一、目的和要求

(1)了解发光菌的生物毒性测试方法和基本原理。

(2) 掌握发光菌的基本培养方法和生物毒性测定仪的基本结构和原理，并能进行正确的操作和使用。

二、原理

发光菌的生物毒性测试是20世纪70年代建立的生物测试方法。发光菌是一种海洋发光细菌，属非致病的革兰氏阴性兼性厌氧细菌，它们在适当条件培养后，能发出肉眼可见的蓝绿色光。细菌的发光过程是菌体内一种新陈代谢的生理过程，是呼吸链上的一个侧支，即菌体是借助活体细胞内具有ATP,荧光素（FMN)和荧光素酶发光的。综合化学反应过程为

                            细菌荧光酶

FMNH2 +RCHO+O2————→FMN+RCOOH+H2+hv

该光波长为490nm左右。
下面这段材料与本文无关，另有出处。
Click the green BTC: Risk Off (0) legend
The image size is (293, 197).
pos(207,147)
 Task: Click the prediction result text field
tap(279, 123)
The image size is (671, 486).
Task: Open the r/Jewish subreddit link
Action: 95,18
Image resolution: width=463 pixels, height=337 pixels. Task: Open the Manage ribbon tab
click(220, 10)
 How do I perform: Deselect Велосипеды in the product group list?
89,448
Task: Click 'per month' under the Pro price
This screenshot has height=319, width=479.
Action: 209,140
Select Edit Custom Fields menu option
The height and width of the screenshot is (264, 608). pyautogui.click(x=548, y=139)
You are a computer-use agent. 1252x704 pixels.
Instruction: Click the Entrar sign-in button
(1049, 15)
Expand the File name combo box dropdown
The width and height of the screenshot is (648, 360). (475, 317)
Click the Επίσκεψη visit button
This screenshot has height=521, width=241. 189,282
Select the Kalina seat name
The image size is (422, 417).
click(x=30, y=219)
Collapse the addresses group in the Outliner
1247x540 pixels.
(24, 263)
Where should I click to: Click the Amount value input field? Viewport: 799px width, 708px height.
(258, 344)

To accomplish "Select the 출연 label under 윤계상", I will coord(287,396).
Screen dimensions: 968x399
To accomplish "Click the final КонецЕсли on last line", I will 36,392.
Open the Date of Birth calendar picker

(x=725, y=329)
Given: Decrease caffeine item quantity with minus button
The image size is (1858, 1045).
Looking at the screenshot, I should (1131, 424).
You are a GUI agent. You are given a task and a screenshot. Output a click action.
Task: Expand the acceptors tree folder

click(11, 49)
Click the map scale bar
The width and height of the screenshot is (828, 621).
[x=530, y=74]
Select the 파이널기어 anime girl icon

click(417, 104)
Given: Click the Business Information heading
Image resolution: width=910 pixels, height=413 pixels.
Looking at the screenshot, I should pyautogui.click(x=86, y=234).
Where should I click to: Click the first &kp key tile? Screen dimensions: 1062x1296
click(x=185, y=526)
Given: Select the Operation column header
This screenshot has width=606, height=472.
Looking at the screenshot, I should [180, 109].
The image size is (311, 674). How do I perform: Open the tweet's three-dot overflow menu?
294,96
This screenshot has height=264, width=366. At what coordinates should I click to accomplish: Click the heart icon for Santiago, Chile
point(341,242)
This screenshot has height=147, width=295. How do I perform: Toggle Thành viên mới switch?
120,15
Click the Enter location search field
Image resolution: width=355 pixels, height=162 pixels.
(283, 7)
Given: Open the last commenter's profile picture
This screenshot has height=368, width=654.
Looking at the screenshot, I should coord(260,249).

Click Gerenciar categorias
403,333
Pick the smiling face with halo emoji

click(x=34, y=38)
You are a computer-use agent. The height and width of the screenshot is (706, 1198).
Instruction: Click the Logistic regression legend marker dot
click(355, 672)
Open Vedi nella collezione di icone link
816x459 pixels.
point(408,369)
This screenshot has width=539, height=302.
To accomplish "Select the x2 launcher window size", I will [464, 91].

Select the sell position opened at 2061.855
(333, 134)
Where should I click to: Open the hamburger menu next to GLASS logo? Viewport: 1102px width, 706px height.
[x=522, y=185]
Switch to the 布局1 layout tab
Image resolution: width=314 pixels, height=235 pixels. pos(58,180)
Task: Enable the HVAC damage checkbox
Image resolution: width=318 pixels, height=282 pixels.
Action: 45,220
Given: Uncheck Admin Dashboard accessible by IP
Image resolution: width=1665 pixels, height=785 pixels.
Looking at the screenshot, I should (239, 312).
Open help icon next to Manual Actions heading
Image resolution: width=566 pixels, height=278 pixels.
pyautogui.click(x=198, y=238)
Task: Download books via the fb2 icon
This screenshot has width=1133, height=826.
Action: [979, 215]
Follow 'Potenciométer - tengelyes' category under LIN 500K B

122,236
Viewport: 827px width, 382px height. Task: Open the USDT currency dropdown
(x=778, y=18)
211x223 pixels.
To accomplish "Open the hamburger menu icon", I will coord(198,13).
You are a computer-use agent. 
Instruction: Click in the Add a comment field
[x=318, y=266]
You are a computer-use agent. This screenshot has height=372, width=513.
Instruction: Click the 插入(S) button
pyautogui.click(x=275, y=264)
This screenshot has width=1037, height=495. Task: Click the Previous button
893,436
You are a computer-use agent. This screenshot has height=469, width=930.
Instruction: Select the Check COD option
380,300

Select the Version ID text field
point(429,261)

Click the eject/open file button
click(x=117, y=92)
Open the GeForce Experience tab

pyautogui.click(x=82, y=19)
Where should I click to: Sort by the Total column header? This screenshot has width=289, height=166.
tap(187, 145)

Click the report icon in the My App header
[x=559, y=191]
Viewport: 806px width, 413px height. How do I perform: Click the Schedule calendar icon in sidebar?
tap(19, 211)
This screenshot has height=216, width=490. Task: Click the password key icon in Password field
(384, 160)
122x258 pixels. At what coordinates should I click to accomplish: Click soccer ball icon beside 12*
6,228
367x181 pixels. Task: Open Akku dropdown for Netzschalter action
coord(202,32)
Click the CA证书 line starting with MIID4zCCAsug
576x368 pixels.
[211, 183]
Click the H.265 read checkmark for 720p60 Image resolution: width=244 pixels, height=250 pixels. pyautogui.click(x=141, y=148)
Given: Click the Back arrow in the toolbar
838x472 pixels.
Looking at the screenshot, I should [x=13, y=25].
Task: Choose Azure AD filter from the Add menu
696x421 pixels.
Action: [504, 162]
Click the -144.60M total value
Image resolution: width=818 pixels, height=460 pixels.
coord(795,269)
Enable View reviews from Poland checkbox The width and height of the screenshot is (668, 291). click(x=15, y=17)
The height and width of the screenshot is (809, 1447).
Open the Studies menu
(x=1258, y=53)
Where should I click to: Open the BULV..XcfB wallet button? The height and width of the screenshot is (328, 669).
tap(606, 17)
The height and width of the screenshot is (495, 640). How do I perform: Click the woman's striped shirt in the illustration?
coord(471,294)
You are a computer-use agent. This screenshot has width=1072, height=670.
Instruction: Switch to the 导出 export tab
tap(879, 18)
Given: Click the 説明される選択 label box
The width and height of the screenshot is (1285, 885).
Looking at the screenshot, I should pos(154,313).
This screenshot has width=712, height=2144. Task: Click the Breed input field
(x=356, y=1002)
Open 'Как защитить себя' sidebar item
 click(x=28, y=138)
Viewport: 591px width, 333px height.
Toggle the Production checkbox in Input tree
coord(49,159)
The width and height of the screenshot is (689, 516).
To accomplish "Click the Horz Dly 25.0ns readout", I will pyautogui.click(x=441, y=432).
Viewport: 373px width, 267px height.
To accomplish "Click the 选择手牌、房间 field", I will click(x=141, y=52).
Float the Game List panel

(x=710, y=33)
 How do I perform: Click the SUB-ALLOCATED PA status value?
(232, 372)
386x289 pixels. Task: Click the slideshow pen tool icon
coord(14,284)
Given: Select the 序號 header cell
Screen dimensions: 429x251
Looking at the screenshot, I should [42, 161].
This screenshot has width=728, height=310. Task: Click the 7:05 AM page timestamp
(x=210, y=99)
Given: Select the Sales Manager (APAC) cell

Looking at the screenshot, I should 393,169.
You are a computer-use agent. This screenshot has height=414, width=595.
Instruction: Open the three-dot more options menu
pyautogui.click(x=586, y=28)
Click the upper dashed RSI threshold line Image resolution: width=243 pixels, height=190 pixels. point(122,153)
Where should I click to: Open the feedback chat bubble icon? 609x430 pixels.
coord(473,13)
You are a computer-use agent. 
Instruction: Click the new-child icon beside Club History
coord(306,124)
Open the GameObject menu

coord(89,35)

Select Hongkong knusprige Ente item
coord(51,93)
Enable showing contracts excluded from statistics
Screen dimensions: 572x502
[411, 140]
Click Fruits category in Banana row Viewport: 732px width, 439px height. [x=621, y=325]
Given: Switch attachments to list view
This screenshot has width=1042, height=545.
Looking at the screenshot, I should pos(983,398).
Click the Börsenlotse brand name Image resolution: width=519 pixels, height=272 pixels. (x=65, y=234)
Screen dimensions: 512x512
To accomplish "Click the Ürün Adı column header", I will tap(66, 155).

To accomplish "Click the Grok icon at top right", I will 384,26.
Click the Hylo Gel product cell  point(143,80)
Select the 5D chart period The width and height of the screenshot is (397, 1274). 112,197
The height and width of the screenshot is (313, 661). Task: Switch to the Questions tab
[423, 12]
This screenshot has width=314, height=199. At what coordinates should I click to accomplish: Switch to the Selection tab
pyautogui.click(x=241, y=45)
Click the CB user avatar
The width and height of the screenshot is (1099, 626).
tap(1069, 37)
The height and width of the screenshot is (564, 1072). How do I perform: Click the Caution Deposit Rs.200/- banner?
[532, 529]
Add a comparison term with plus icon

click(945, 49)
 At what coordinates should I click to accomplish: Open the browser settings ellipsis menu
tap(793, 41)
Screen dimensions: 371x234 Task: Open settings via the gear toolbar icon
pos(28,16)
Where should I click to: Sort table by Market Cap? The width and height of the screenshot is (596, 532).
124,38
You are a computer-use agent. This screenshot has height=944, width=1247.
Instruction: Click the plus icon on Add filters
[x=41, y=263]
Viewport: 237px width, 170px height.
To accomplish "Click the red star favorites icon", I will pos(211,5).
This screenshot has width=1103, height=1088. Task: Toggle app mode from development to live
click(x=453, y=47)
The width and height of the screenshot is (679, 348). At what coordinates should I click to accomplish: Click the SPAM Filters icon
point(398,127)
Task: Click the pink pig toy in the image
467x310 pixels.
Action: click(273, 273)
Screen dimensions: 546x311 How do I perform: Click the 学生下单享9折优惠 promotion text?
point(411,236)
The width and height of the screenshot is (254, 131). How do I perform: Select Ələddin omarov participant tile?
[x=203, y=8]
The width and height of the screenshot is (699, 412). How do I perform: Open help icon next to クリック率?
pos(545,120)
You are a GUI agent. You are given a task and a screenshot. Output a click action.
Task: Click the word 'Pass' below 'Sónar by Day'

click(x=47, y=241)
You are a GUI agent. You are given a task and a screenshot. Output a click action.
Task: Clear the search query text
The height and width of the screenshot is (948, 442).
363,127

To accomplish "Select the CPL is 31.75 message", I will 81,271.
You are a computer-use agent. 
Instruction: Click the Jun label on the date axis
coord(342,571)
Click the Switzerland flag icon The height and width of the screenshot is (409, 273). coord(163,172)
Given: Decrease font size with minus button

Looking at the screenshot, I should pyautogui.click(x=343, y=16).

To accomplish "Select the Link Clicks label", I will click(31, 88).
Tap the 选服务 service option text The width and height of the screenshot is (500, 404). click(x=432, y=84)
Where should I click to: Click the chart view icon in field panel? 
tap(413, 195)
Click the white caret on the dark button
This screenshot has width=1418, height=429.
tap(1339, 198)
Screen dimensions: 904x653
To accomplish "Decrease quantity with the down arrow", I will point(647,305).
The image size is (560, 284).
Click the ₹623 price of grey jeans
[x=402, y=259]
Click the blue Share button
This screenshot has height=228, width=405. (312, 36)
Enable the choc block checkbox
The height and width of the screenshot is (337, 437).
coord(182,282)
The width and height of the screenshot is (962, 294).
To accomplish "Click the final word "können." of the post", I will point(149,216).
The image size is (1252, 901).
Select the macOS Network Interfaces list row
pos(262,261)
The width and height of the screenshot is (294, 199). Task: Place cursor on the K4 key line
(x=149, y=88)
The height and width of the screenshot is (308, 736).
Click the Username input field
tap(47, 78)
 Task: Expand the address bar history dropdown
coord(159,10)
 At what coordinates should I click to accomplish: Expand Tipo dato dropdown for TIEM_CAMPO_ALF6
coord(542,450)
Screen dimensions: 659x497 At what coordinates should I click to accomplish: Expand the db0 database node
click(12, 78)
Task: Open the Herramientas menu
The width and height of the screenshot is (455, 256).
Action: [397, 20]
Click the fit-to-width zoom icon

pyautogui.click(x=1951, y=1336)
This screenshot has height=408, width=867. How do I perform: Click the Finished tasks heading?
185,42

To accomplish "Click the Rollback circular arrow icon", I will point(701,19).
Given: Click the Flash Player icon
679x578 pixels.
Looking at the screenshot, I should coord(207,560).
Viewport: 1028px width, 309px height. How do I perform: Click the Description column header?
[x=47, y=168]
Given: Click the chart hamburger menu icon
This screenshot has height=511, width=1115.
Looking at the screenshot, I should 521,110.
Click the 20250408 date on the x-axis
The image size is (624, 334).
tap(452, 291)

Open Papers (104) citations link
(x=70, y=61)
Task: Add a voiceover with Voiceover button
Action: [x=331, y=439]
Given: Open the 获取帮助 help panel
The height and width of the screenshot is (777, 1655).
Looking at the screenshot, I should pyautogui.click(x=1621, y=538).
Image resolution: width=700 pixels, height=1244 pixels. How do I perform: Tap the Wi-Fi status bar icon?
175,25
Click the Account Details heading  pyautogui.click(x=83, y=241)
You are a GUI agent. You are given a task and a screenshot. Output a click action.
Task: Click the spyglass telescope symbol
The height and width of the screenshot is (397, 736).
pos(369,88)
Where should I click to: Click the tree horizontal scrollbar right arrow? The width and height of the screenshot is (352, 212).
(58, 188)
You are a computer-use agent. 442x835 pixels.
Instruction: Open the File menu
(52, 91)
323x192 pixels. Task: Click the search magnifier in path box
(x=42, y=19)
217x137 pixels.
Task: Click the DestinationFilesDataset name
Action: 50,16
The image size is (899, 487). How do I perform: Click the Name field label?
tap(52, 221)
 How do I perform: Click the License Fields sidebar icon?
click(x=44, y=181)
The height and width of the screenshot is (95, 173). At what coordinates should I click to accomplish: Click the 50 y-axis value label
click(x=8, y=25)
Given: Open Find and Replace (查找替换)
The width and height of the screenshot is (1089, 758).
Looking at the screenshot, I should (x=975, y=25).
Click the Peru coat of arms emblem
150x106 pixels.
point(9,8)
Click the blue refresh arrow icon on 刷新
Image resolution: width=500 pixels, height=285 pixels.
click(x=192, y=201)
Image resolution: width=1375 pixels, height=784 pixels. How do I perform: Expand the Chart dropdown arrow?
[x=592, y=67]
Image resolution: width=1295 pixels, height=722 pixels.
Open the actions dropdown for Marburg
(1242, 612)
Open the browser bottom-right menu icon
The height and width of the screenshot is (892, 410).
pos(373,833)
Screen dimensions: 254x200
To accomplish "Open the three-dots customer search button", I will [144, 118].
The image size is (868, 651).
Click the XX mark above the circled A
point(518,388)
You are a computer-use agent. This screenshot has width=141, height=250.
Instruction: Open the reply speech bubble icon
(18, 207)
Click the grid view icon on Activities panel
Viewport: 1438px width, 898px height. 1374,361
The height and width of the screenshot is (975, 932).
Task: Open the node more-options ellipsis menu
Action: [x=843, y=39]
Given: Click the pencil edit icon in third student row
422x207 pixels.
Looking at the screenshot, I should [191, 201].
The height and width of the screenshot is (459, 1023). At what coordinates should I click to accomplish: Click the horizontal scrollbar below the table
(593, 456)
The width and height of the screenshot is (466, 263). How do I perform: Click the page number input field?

这种发光过程极易受到外界条件影响。凡是干扰或损害细菌呼吸或生理过程的任何因素都能使细菌发光强度发生变化。当有毒物质与发光菌接触时，发光强度立即改变，并随着毒物浓度的增加而发光减弱。这种发光强度的变化，可用一种精密测光仪测定。美国Microbics公司设计制造了一套微毒测定仪器。中国科学院南京土壤研究所、华东师范大学生物学系也分别成功地研制了DXY-2型生物毒性测试仪和SDJ-1型生物发光光度计。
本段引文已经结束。